As a brilliant new article showed up and also some awesome experiments by Kyle in this field, you should be careful when labeling MongoDB, and other databases, as C or A.
Of course CAP helps to track down without much words what the database prevails about it, but people often forget that C in CAP means atomic consistency (linearizability), for example. And this caused me lots of pain to understand when trying to classify. So, besides MongoDB give strong consistency, that doesn't mean that is C. In this way, if one make this classifications, I recommend to also give more depth in how it actually works to not leave doubts.
Yes, it is CP when using safe=true. This simply means, the data made it to the masters disk.
If you want to make sure it also arrived on some replica, look into the 'w=N' parameter where N is the number of replicas the data has to be saved on.
see this and this for more information.
MongoDB selects Consistency over Availability whenever there is a Partition. What it means is that when there's a partition(P) it chooses Consistency(C) over Availability(A).
To understand this, Let's understand how MongoDB does replica set works. A Replica Set has a single Primary node. The only "safe" way to commit data is to write to that node and then wait for that data to commit to a majority of nodes in the set. (you will see that flag for w=majority when sending writes)

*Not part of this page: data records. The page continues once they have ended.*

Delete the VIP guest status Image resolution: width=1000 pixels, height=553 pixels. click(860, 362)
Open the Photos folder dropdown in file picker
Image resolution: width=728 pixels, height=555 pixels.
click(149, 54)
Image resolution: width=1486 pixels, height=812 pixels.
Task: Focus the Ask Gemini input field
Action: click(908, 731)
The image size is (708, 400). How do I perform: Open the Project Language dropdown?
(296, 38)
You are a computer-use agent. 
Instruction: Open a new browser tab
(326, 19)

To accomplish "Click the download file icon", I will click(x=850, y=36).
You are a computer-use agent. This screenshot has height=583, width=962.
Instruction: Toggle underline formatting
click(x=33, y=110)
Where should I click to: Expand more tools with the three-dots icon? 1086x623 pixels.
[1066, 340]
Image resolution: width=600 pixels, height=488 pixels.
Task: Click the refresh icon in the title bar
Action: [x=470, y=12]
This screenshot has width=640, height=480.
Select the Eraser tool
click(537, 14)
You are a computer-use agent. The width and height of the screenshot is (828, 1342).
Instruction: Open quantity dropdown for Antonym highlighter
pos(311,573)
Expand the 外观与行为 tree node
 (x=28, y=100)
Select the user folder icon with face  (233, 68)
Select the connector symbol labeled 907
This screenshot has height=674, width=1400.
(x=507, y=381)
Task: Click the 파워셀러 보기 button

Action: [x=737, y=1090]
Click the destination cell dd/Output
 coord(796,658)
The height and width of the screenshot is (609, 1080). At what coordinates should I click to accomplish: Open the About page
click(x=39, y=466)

Partition can occur in two scenarios as follows :
When Primary node goes down: system becomes unavailable until a new
primary is selected.
When Primary node looses connection from too many
Secondary nodes: system becomes unavailable. Other secondaries will try to
elect a new Primary and current primary will step down.
Basically, whenever a partition happens and MongoDB needs to decide what to do, it will choose Consistency over Availability. It will stop accepting writes to the system until it believes that it can safely complete those writes.
Mongodb never allows write to secondary. It allows optional reads from secondary but not writes. So if your primary goes down, you can't write till a secondary becomes primary again. That is how, you sacrifice High Availability in CAP theorem. By keeping your reads only from primary you can have strong consistency.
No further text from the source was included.